Repeat the listing below line for line, exactly as shown.

※ ※ ※

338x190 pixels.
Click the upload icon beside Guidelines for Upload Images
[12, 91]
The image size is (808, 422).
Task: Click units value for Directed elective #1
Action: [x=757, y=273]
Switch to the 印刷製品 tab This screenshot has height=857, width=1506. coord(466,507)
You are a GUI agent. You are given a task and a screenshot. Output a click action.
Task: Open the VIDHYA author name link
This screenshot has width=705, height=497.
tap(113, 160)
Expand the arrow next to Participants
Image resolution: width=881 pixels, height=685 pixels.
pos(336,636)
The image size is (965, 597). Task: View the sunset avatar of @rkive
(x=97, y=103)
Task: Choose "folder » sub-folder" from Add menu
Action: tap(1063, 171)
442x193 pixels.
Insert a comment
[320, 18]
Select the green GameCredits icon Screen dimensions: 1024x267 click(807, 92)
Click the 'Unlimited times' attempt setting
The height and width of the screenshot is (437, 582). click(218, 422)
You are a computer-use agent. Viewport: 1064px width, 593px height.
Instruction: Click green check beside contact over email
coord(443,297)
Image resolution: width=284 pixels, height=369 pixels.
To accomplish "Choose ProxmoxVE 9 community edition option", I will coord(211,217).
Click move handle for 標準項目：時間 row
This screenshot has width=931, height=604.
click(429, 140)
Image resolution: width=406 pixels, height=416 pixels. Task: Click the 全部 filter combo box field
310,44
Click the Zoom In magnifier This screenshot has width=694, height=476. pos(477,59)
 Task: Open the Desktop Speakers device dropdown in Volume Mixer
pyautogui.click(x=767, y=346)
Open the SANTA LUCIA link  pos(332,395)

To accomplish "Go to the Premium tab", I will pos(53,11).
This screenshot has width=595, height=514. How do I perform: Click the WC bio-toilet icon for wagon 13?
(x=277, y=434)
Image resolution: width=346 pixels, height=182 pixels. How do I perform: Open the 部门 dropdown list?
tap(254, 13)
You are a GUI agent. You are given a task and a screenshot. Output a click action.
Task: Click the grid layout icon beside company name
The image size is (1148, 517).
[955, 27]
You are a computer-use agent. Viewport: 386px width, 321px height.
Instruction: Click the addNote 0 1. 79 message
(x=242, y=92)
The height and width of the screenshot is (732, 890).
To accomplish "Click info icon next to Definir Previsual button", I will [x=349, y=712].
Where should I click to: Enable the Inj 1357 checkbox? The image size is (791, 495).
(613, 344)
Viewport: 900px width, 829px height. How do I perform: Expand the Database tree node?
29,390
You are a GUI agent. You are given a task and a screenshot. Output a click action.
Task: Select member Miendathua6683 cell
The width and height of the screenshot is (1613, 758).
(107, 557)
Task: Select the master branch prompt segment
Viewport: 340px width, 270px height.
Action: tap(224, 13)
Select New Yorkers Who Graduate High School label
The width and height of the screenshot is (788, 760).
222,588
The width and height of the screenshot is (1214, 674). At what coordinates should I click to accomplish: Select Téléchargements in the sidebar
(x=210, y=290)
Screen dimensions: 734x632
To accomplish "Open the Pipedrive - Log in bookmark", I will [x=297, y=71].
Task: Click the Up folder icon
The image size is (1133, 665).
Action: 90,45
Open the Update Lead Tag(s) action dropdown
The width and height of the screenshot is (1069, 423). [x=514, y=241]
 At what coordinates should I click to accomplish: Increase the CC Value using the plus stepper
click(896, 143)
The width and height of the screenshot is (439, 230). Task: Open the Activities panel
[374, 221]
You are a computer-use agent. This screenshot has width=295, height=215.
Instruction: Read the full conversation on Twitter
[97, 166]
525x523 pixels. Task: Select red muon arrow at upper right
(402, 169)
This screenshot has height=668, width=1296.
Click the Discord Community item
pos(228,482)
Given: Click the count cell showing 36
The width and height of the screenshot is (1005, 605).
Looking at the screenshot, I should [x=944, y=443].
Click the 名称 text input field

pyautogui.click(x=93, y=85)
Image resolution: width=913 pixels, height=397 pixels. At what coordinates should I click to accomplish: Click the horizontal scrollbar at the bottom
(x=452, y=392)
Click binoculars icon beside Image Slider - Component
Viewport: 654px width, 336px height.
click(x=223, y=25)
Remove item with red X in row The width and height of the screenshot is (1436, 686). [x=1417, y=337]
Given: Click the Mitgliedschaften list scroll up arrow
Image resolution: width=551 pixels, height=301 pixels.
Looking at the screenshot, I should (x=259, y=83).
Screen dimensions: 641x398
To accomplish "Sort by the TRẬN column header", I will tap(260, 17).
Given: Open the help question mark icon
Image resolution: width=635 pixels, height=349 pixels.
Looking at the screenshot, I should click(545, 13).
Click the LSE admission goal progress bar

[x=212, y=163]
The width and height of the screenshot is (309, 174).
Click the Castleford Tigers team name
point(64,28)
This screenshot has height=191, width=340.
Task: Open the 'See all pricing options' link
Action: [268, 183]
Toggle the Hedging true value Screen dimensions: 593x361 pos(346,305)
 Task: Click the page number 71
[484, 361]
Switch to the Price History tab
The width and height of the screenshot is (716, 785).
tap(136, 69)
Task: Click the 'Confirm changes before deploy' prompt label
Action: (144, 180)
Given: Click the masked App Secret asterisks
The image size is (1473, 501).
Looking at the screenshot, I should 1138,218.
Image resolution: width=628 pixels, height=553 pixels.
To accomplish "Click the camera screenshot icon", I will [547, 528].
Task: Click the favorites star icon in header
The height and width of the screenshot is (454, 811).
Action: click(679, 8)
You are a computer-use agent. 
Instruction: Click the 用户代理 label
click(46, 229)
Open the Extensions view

※ ※ ※

# RESULT OF THE EXERCISE
338x190 pixels.
Click the upload icon beside Guidelines for Upload Images
[12, 91]
The image size is (808, 422).
Task: Click units value for Directed elective #1
Action: [x=757, y=273]
Switch to the 印刷製品 tab This screenshot has height=857, width=1506. coord(466,507)
You are a GUI agent. You are given a task and a screenshot. Output a click action.
Task: Open the VIDHYA author name link
This screenshot has width=705, height=497.
tap(113, 160)
Expand the arrow next to Participants
Image resolution: width=881 pixels, height=685 pixels.
pos(336,636)
The image size is (965, 597). Task: View the sunset avatar of @rkive
(x=97, y=103)
Task: Choose "folder » sub-folder" from Add menu
Action: tap(1063, 171)
442x193 pixels.
Insert a comment
[320, 18]
Select the green GameCredits icon Screen dimensions: 1024x267 click(807, 92)
Click the 'Unlimited times' attempt setting
The height and width of the screenshot is (437, 582). click(218, 422)
You are a computer-use agent. Viewport: 1064px width, 593px height.
Instruction: Click green check beside contact over email
coord(443,297)
Image resolution: width=284 pixels, height=369 pixels.
To accomplish "Choose ProxmoxVE 9 community edition option", I will coord(211,217).
Click move handle for 標準項目：時間 row
This screenshot has width=931, height=604.
click(429, 140)
Image resolution: width=406 pixels, height=416 pixels. Task: Click the 全部 filter combo box field
310,44
Click the Zoom In magnifier This screenshot has width=694, height=476. pos(477,59)
 Task: Open the Desktop Speakers device dropdown in Volume Mixer
pyautogui.click(x=767, y=346)
Open the SANTA LUCIA link  pos(332,395)

To accomplish "Go to the Premium tab", I will pos(53,11).
This screenshot has width=595, height=514. How do I perform: Click the WC bio-toilet icon for wagon 13?
(x=277, y=434)
Image resolution: width=346 pixels, height=182 pixels. How do I perform: Open the 部门 dropdown list?
tap(254, 13)
You are a GUI agent. You are given a task and a screenshot. Output a click action.
Task: Click the grid layout icon beside company name
The image size is (1148, 517).
[955, 27]
You are a computer-use agent. Viewport: 386px width, 321px height.
Instruction: Click the addNote 0 1. 79 message
(x=242, y=92)
The height and width of the screenshot is (732, 890).
To accomplish "Click info icon next to Definir Previsual button", I will [x=349, y=712].
Where should I click to: Enable the Inj 1357 checkbox? The image size is (791, 495).
(613, 344)
Viewport: 900px width, 829px height. How do I perform: Expand the Database tree node?
29,390
You are a GUI agent. You are given a task and a screenshot. Output a click action.
Task: Select member Miendathua6683 cell
The width and height of the screenshot is (1613, 758).
(107, 557)
Task: Select the master branch prompt segment
Viewport: 340px width, 270px height.
Action: tap(224, 13)
Select New Yorkers Who Graduate High School label
The width and height of the screenshot is (788, 760).
222,588
The width and height of the screenshot is (1214, 674). At what coordinates should I click to accomplish: Select Téléchargements in the sidebar
(x=210, y=290)
Screen dimensions: 734x632
To accomplish "Open the Pipedrive - Log in bookmark", I will [x=297, y=71].
Task: Click the Up folder icon
The image size is (1133, 665).
Action: 90,45
Open the Update Lead Tag(s) action dropdown
The width and height of the screenshot is (1069, 423). [x=514, y=241]
 At what coordinates should I click to accomplish: Increase the CC Value using the plus stepper
click(896, 143)
The width and height of the screenshot is (439, 230). Task: Open the Activities panel
[374, 221]
You are a computer-use agent. This screenshot has width=295, height=215.
Instruction: Read the full conversation on Twitter
[97, 166]
525x523 pixels. Task: Select red muon arrow at upper right
(402, 169)
This screenshot has height=668, width=1296.
Click the Discord Community item
pos(228,482)
Given: Click the count cell showing 36
The width and height of the screenshot is (1005, 605).
Looking at the screenshot, I should [x=944, y=443].
Click the 名称 text input field

pyautogui.click(x=93, y=85)
Image resolution: width=913 pixels, height=397 pixels. At what coordinates should I click to accomplish: Click the horizontal scrollbar at the bottom
(x=452, y=392)
Click binoculars icon beside Image Slider - Component
Viewport: 654px width, 336px height.
click(x=223, y=25)
Remove item with red X in row The width and height of the screenshot is (1436, 686). [x=1417, y=337]
Given: Click the Mitgliedschaften list scroll up arrow
Image resolution: width=551 pixels, height=301 pixels.
Looking at the screenshot, I should (x=259, y=83).
Screen dimensions: 641x398
To accomplish "Sort by the TRẬN column header", I will tap(260, 17).
Given: Open the help question mark icon
Image resolution: width=635 pixels, height=349 pixels.
Looking at the screenshot, I should click(545, 13).
Click the LSE admission goal progress bar

[x=212, y=163]
The width and height of the screenshot is (309, 174).
Click the Castleford Tigers team name
point(64,28)
This screenshot has height=191, width=340.
Task: Open the 'See all pricing options' link
Action: [268, 183]
Toggle the Hedging true value Screen dimensions: 593x361 pos(346,305)
 Task: Click the page number 71
[484, 361]
Switch to the Price History tab
The width and height of the screenshot is (716, 785).
tap(136, 69)
Task: Click the 'Confirm changes before deploy' prompt label
Action: (144, 180)
Given: Click the masked App Secret asterisks
The image size is (1473, 501).
Looking at the screenshot, I should 1138,218.
Image resolution: width=628 pixels, height=553 pixels.
To accomplish "Click the camera screenshot icon", I will [547, 528].
Task: Click the favorites star icon in header
The height and width of the screenshot is (454, 811).
Action: click(679, 8)
You are a computer-use agent. 
Instruction: Click the 用户代理 label
click(46, 229)
Open the Extensions view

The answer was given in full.